Yes, I know this comment won’t be popular here because it doesn’t agree with the established narrative here at AI, but that’s what anyone who watches the video, comparing it with videos from Barbara Boxer’s domination can clearly see.
Again, for the record, I am NOT a GOP Party member. I joined the Constitution Party because I am sick and tired of Democratic immorality and GOP hypocrisy. And I support nuclear power 100% and I have been a nuclear professional for greater than 30 years.
My personal opinion is that the NRC missed out on an opportunity to educate Sen. Feinstein on the risks of continued pad storage. If they would have told her how these casks have been dropped, smashed, and all of the other tests, they they might have made her understand why they came to the waste confidence conclusion.
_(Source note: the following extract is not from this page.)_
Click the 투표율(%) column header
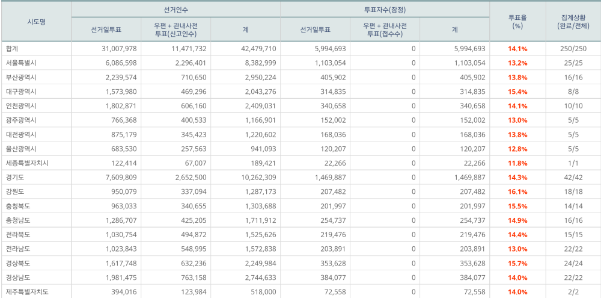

Thanks Rod for the posting. I did enjoy Lamar’s questions and statements. I’ll be sure to spread this post around on Youtube…like so many of your other, most excellent articles.
Very useful discussion. I’ll ask our Sen. Feinstein to reconsider her ‘worries’ over used fuel storage.
Lamar is a breath of fresh air. It was clear that Lamar pretty much knew the answers to his own questions but being the fine politician he is he knew what questions would let everyone watching gain a positive feeling about nuclear energy.
Its almost like he knew someone such as Rod would make sure the footage received a wide audience. He made damn sure all the key, authoritative answers to the spent fuel questions were clearly provided. This is a valuable service given the sort of slick, well-funded anti-nuclear reiteration we are sadly still seeing.
Loannes…..
If its hypocrisy that offends you, you might consider, (prior to lamenting partisanship), the rabidly partisan commentary you offer here consistently. Your shoe-horning of “the left”, (liberals, democrats), into one neat little box of full of antis and sinners is partisan to the extreme.